Mercy doesn't always announce itself. Sometimes it arrives the way rain arrives — not violent, not demanding, just falling. Through what was covered. Through what had accumulated slowly. The way a room feels after rain: not because anything was destroyed, but because something was gently, steadily cleared.
Not finished. Just beginning.
The distance was real. The closure was not. The path was there. The door was there. The morning still. And there it was — still open, in a way that had not been expected.
Only the distance I had become. My Rabb. The door was never closed.
Nothing was taken away. The phone still rings. The road still turns. The list is still beside the bed. The same objects, the same morning, the same life — but something in the holding has changed. A hand opened. The thing fell. For a moment it showed a different face. Then it came back — more like itself. More like what it always was.
A gift. Not a ground.
Not fixed. Not finished. Just here. The morning came the way it always came. The kettle sings. The room is warm. The same as always.
And somehow not.
A Note on Listening
Return was written as a continuous journey.
The tracks can stand alone — but they were composed to be experienced in sequence.
The same objects return. The same morning returns. The same questions return.
Listen from beginning to end if you can.
Reflection
Four gifts. One recurring answer.
Musa and the staff
Musa had a staff — something he leaned upon, brought down leaves with, had many uses for. When asked what was in his hand, his answer was longer than the question required. He described the relationship. Throw it down. The thing became frightening. Then, on command, it was received back — more itself than before.
Ibrahim and his son
Ibrahim had a son — the one he had prayed for across decades. The beloved. The answered prayer.
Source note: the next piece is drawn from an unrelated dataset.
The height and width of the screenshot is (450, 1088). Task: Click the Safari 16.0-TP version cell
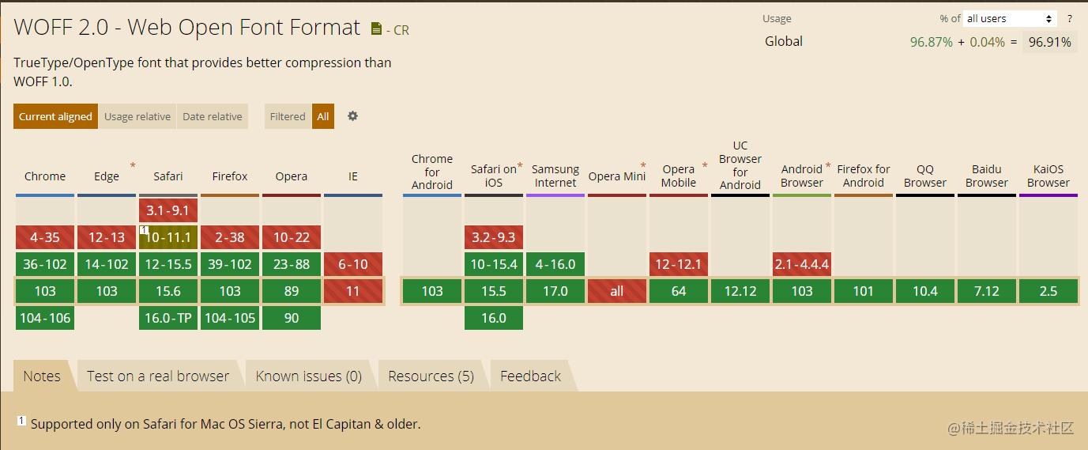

When the command came to release what was most dear, he obeyed. And the son was returned.
Sulayman and the horses
Sulayman had horses — the beauty of worldly achievement, craftsmanship, power, excellence. A moment of realization about how they had occupied the heart. A return to remembrance.
The man and two gardens
A man had two gardens — flourishing, productive, beautiful. I do not think this will ever perish. His companion said: why did you not say, when you entered it — what Allah willed has occurred, there is no power except in Allah?
The staff remained a staff.
The son remained a son.
The horses remained horses.
The gifts remained gifts.
The relationship changed.
Return is not an album about leaving the world.
It is an album about receiving the world back correctly.
The phone is not the staff. But it might be.
The career is not the garden. But it might be.
The relationship is not the son. But it might be.
The achievement is not the horses. But it might be.
When a gift carries what only Allah can carry, it becomes something it was never meant to be.